Mrs. Curtis puts the cap on the dry-erase marker, sets it down, and sits back in the circle. She gives us another handout. The top says “Science’s Role in the Social Construction of Race.” Mrs. Curtis says, “Even though race—especially in North America—is how humans get categorized, even though it’s what divided our country and sometimes still does, race is a social construct. It’s really true that on the inside we’re not that different, and in this unit we’re going to talk about that.”

When the bell rings, James and I walk out together. He says to me, “I wasn’t talking about Chelsea a lot.”

“And there you go again,” I say.

James laughs. “Okay, you’ve got a point.”

“I get it. She’s an awesome, smart, beautiful person. What’s not to love?”

“Love? Whoa—who said anything about love? Anyway, I’m with Meg.”

“What? Since when?”

“Last week.”

I hope Chelsea meant it when she said she doesn’t like James.

 

 

Ladies and gentlemen, let’s go! I want to see you push yourselves to the limit here,” Coach Williams yells in our general direction. I say that, because we are all scattered around the sweaty gym floor. It smells like a combination of BO and hairspray, and every time I breathe too deeply, I gag.

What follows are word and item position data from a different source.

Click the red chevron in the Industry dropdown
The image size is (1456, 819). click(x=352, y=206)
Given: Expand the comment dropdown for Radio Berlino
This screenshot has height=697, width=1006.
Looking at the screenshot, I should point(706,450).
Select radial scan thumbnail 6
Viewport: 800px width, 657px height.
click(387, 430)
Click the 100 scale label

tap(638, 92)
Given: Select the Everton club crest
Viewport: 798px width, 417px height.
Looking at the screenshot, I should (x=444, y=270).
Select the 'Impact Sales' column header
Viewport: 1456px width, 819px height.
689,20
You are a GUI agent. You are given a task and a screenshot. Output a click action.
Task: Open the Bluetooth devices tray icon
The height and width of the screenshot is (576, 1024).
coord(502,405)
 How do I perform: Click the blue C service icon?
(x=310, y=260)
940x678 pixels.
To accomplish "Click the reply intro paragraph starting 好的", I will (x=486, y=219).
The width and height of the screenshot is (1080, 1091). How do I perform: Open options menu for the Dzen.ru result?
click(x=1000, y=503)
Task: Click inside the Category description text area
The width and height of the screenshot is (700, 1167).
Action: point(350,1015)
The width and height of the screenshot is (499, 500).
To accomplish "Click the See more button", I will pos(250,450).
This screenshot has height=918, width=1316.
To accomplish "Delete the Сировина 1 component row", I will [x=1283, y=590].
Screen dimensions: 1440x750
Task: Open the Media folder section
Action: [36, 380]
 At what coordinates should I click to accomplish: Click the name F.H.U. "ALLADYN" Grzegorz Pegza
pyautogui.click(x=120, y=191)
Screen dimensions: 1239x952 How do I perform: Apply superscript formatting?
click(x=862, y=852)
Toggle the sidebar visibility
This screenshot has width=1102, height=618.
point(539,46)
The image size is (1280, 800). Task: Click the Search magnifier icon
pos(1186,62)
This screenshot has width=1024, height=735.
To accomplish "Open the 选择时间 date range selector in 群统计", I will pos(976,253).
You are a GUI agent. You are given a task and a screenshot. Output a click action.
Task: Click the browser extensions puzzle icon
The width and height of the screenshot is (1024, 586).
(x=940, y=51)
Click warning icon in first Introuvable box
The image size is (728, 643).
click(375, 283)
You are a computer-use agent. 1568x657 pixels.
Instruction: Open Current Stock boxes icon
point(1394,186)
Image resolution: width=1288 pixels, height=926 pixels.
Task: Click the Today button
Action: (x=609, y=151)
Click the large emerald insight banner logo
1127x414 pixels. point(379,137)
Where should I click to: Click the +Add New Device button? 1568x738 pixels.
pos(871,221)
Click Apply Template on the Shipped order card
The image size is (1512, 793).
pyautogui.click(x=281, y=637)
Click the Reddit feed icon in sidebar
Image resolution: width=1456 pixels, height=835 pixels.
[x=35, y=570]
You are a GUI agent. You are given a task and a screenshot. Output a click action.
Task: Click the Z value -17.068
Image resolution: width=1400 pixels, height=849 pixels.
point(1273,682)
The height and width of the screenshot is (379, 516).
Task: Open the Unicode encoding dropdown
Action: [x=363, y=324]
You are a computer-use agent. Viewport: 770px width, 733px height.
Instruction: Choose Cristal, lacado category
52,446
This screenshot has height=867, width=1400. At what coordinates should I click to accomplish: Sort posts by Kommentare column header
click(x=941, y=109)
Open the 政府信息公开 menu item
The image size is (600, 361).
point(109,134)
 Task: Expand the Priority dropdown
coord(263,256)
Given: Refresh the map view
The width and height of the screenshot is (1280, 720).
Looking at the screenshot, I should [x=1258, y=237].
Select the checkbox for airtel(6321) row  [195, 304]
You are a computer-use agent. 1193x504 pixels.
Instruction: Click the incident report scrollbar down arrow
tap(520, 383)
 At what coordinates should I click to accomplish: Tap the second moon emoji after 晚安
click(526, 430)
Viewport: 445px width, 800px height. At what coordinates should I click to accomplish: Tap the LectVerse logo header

“Why would he want us to push ourselves to the limit? I don’t even know what that means,” I whisper to Nadine, who was forced to switch from band class to gym, since she’d already taken all her music credits. She was totally pissed, but it’s currently making my life much easier, since I have someone to talk to when my obsession over James becomes too much for one woman to handle. I’m beginning to think that I am too much to handle, and besides the fact that he looks good and knows that we’re in the same class, I have no real reason to even like him—I guess lately, it’s giving me something to take my mind off missing poetry club, or clubs in general.